**Material for this exercise:**
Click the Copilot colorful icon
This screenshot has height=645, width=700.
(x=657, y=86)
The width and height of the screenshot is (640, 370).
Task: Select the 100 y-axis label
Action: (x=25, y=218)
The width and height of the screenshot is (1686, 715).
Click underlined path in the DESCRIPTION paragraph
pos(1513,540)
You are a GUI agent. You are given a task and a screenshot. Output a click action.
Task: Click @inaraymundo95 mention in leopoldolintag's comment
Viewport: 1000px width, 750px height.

* * *

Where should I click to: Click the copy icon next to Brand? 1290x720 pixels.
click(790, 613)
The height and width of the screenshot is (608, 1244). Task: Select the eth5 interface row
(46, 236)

**Brief:**
Copy, exactly and only, the lines above that begin with the one containing "Click the Copilot colorful icon" and finish with the one containing "Task: Click @inaraymundo95".

**Solution for this task:**
Click the Copilot colorful icon
This screenshot has height=645, width=700.
(x=657, y=86)
The width and height of the screenshot is (640, 370).
Task: Select the 100 y-axis label
Action: (x=25, y=218)
The width and height of the screenshot is (1686, 715).
Click underlined path in the DESCRIPTION paragraph
pos(1513,540)
You are a GUI agent. You are given a task and a screenshot. Output a click action.
Task: Click @inaraymundo95 mention in leopoldolintag's comment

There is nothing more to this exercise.